Home >> Honda Truck >> 2010 >> Odyssey V6-3.5L >> Repair and Diagnosis >> Maintenance >> Timing Belt >> Service and Repair >> Timing Belt Replacement (J35A6)

Timing Belt Replacement (J35A6)




Timing Belt Replacement

NOTE: The following procedure is for installing a new timing belt. If you are installing a used belt, refer to the timing belt installation procedure Timing Belt Installation (J35A6).

1. Remove the timing belt Timing Belt Removal (J35A6).

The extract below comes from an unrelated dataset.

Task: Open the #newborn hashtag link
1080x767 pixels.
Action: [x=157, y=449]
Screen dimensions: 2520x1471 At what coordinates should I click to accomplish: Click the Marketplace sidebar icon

2. Clean the timing belt pulleys, the timing belt guide plate, and the upper and lower covers.

3. Set the timing belt drive pulley to top dead center (TDC) by aligning the TDC mark (A) on the tooth of the timing belt drive pulley with the pointer (B) on the oil pump.






4. Set the camshaft pulleys to TDC by aligning the TDC marks (A) on the camshaft pulleys with the pointers (B) on the back covers.

FRONT





REAR





5. Remove the battery clamp bolt from the back cover.

6. Remove the auto-tensioner.






7. Align the holes on the rod and the housing of the auto-tensioner.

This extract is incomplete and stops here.